The Idaho Nuclear Technology and Engineering Center (INTEC) was established in the 1950s as the Chemical Processing Plant (CPP) to recover usable uranium in spent nuclear fuel used in government reactors. The facility recovered more than $1 billion worth of highly enriched uranium, which was returned to the government fuel cycle.
In 1992, the Department of Energy announced that the changing world political situation and the lack of demand for highly enriched uranium made reprocessing no longer necessary. In 1998, the plant was renamed INTEC.
Today, the workers at INTEC have turned their focus to cleanup and protection of the Snake River Plain Aquifer.

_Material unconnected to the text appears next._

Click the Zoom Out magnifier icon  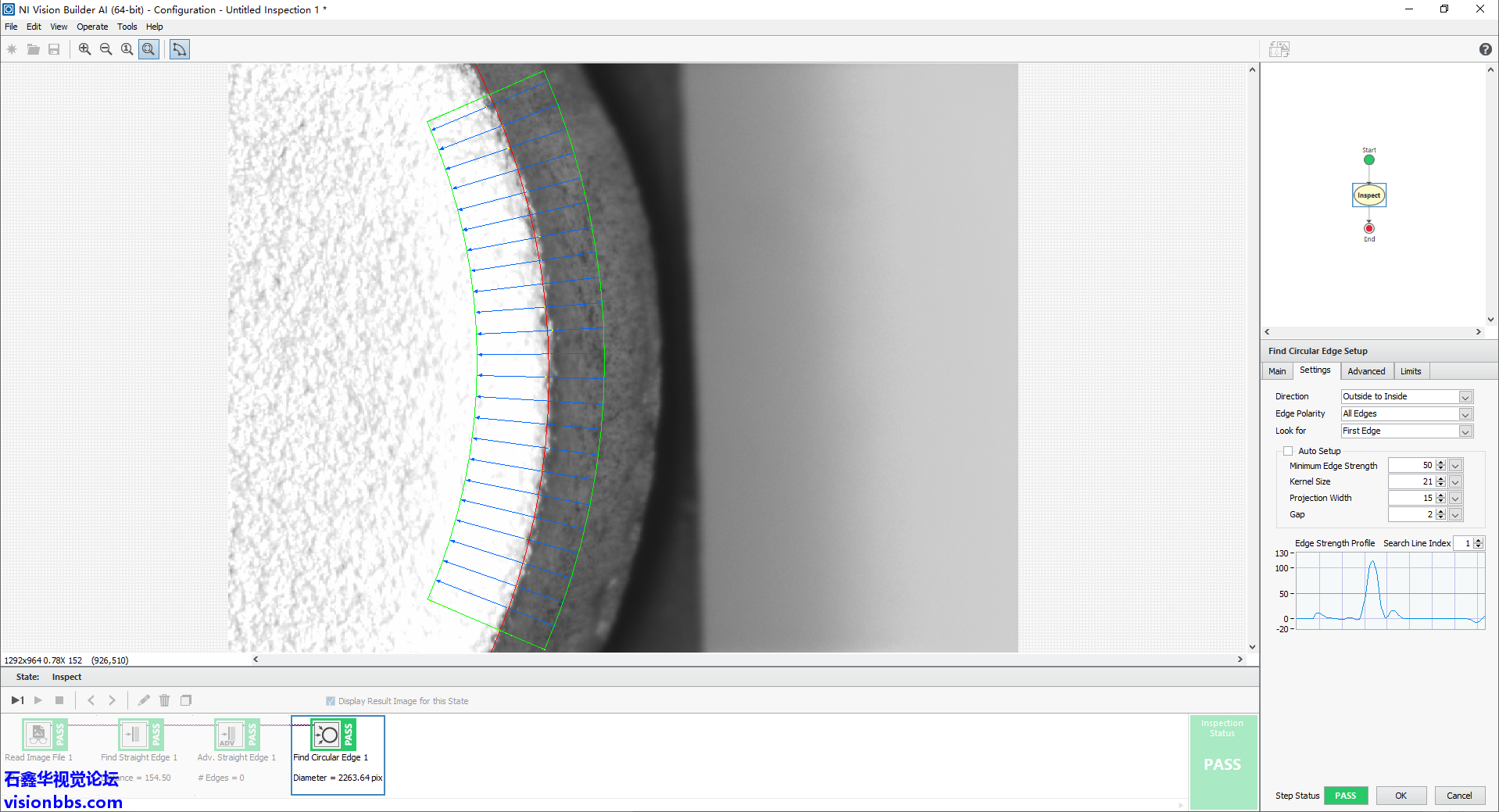[x=106, y=49]

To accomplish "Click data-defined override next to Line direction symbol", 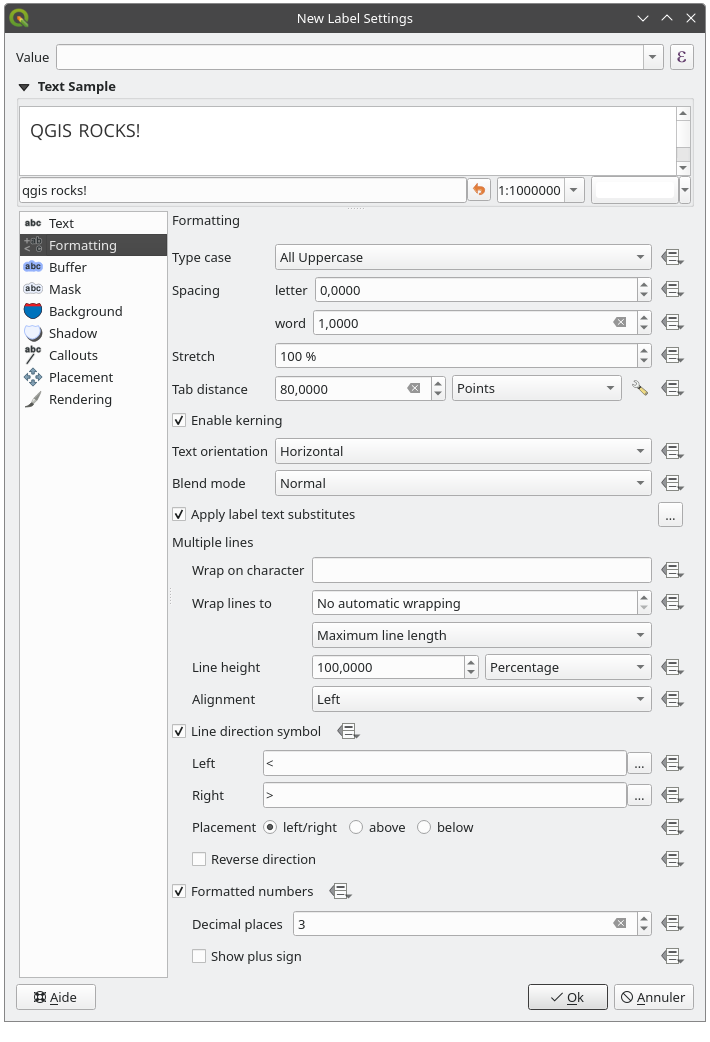I will [x=348, y=732].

Planned
and/or ongoing major cleanup activities include safe transfer of spent nuclear fuel from wet to dry storage and preparation for final disposition at an off-site repository.
Building CPP-666 at INTEC, contains a modern, large storage area consisting of six pools for storing spent nuclear fuel. Radioactive spent fuel is safely stored in racks beneath pools containing some three million gallons of water. The water provides Idaho Nuclear Technology and Engineering Center protective shielding while protecting the environment. The fuel storage pool area is built into the concrete structure of the building. Because fuel placed into the pool at CPP-666 produces very low amounts of heat, water is not necessary to cool the fuel, but is used to shield workers from radioactivity. Eventually, all spent fuel will be removed from underwater storage pools, placed in a dry storage system and prepared for shipment to a national nuclear waste repository. To date, the basin is 95 percent empty. Experimental Breeder Reactor-II spent nuclear fuel is being transferred to two dry-storage locations at the Materials and Fuels Complex: the Radioactive Scrap and Waste Facility and the Fuel Conditioning Facility. Advanced Test Reactor spent nuclear fuel is being transferred to CPP-603 for dry storage.
IEC also manages spent nuclear fuel (in dry form) at CPP-603, CPP-749, and a cask storage pad on the southeastern portion of INTEC.